Ma che le canzoni del “Principe della sineddoche” (così in uno striscione l’ha immortalato un brillante fan) siano intrise di rimandi religiosi, per chi sa del suo amore viscerale per Bob Dylan e Leonard Cohen, poeti impastati di antico testamento, non stupisce. E se poi un altro suo intrigante compagno di viaggio è il cattolico Cormac MacCharty, ovvero lo scrittore dell’Apocalisse e della Grazia, il Dostoevskij americano di cui De Gregori confessa di aver divorato «dal primo all’ultimo libro», siamo davanti alle affinità elettive di una gran bella compagnia. Decisamente interessanti, poi, le parole forti dell’ultimo suo compagno di viaggio, quel Lucio Dalla con cui De Gregori s’è accompagnato nell’ultima fortunata tournée, Work in Progress. Confidava Dalla al compianto vaticanista Giuseppe De Carli: «Per la mia fede in Gesù ho buttato in aria un mondo», «oggi non perdo una messa e giro col rosario in tasca».
Il libro del semiologo
Eppure si è dovuto aspettare Paolo Jachia, professore di Semiotica all’Università di Pavia, e il suo “La donna cannone e l’Agnello di Dio. Tracce cristiane in Francesco De Gregori” (Áncora, 2009) per arrivare a leggere ufficialmente l’arte degregoriana nella sua prospettiva più naturale. Come un restauro fa scorgere il dipinto dietro il dipinto, così il libro di Jachia permette una suggestiva rilettura di molti classici del cantautore in una chiave tutta nuova.
Ma forse bastano anche solo i titoli di tante sue canzoni per essere condotti per mano su una precisa via interpretativa. Non dicono niente titoli come “Cercando un altro Egitto”, “L’angelo”, “Natale di seconda mano”, “Giovanna D’Arco”, e poi “Il Panorama di Betlemme”, “Condannato a morte”, “Santa Lucia”, “L’Agnello di Dio”, “L’angelo di Lyon”, “Gesù Bambino”? Diceva Qualcuno: «Dov'è il vostro tesoro, là sarà anche il vostro cuore»...
L’ultima parola spetta a De Gregori, che il 4 aprile scorso ha compiuto sessant’anni. «Cattolico di ritorno», proprio così dice di sé il cantautore in una delle sue più recenti canzoni.
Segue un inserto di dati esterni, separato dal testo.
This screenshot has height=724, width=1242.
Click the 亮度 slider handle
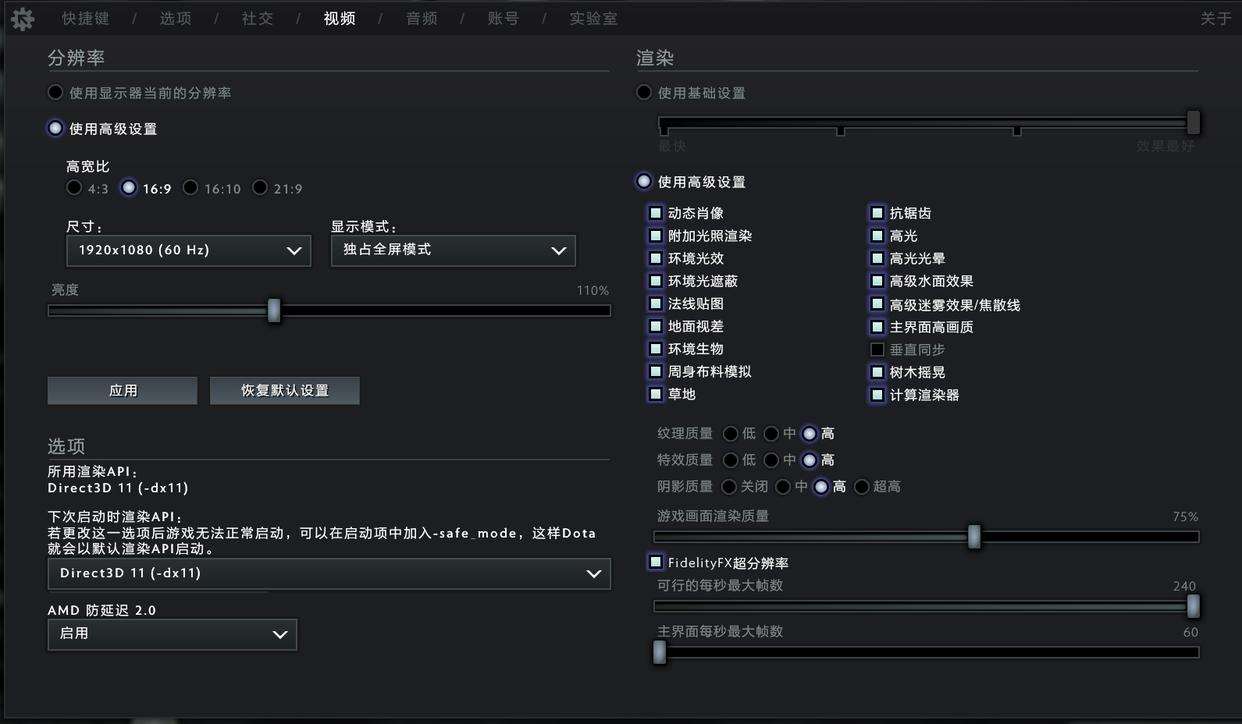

Dobbiamo crederci? Probabilmente sì, chissà. Ci permettiamo solo una postilla: se c’è una cosa su cui non si può non concordare, e che anzi è certa, certissima, è quanto l’artista romano mette in bocca a Bufalo Bill: «Il verde brillante della prateria dimostra(va) in maniera lampante l'esistenza di Dio». Come dire la quarta via di San Tommaso.